-- Records provided follows --

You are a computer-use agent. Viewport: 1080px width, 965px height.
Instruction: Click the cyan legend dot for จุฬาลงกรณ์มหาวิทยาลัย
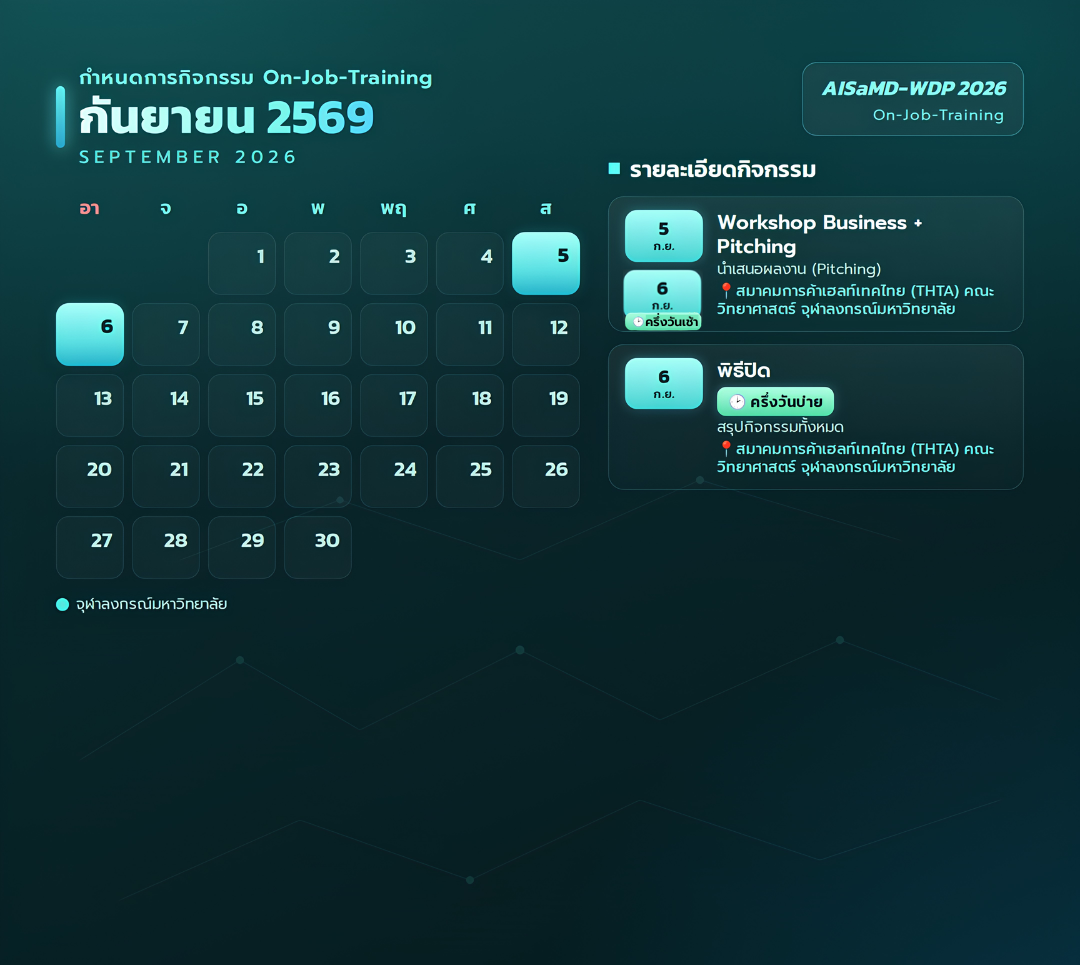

-- Records provided concluded --
-- Records provided follows --

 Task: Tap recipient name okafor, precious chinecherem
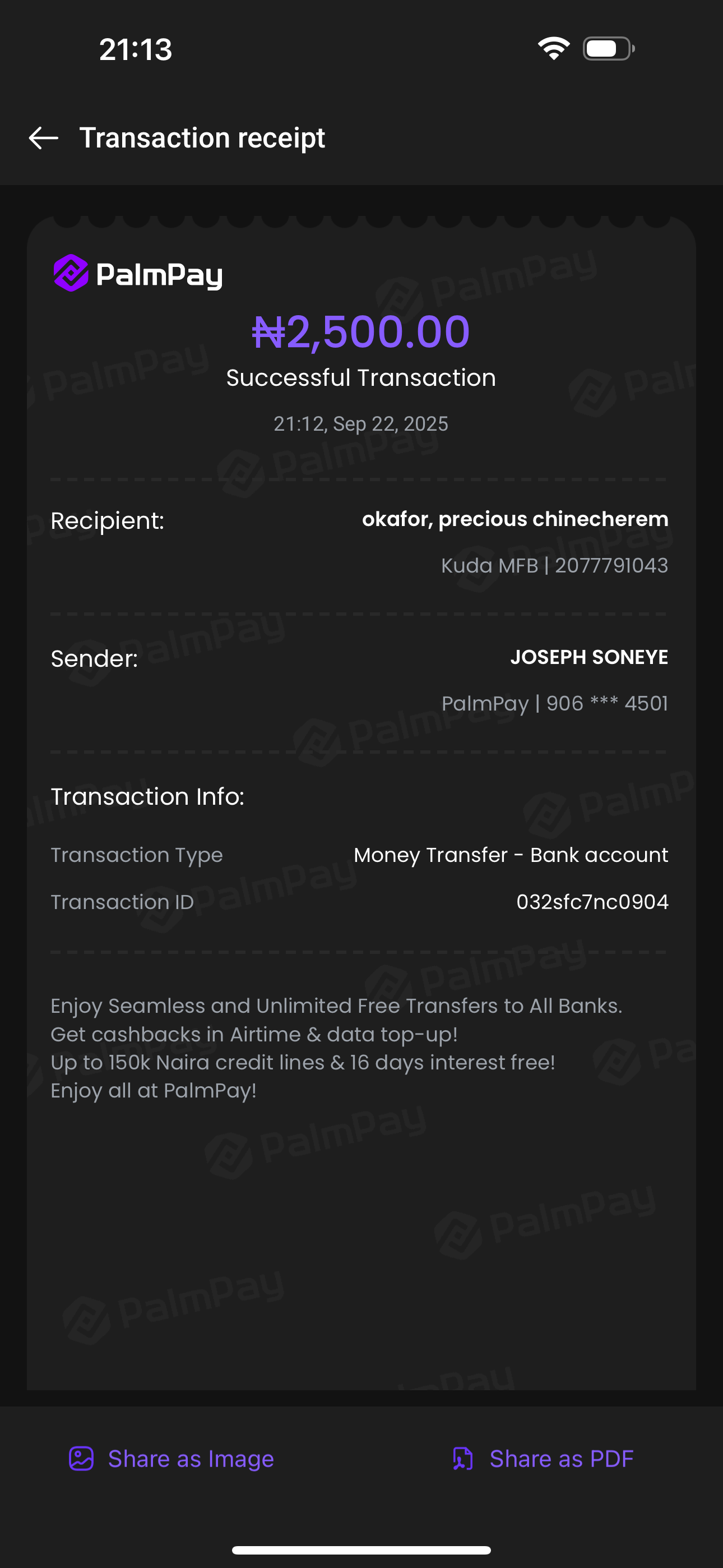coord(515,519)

-- Records provided concluded --
-- Records provided follows --

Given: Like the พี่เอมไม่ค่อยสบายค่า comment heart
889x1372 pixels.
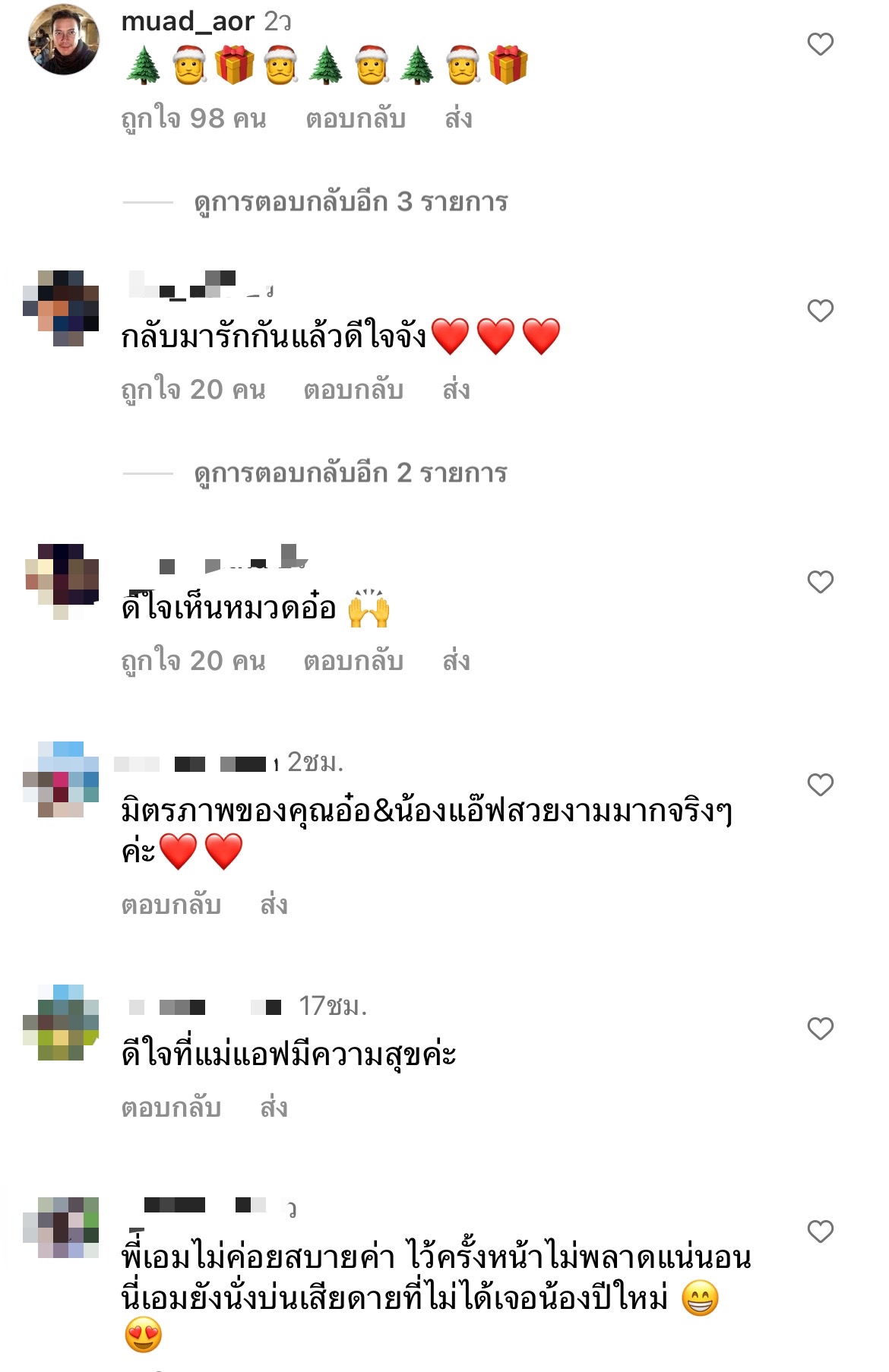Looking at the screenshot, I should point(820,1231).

-- Records provided concluded --

- [Description of the task]
Repeat exactly the lines of the listing above, from the one with "You are a computer-use" down to the one with "Instruction: Click the"; both of those lines belong in the range.

- [Result of this exercise]
You are a computer-use agent. Viewport: 1080px width, 965px height.
Instruction: Click the cyan legend dot for จุฬาลงกรณ์มหาวิทยาลัย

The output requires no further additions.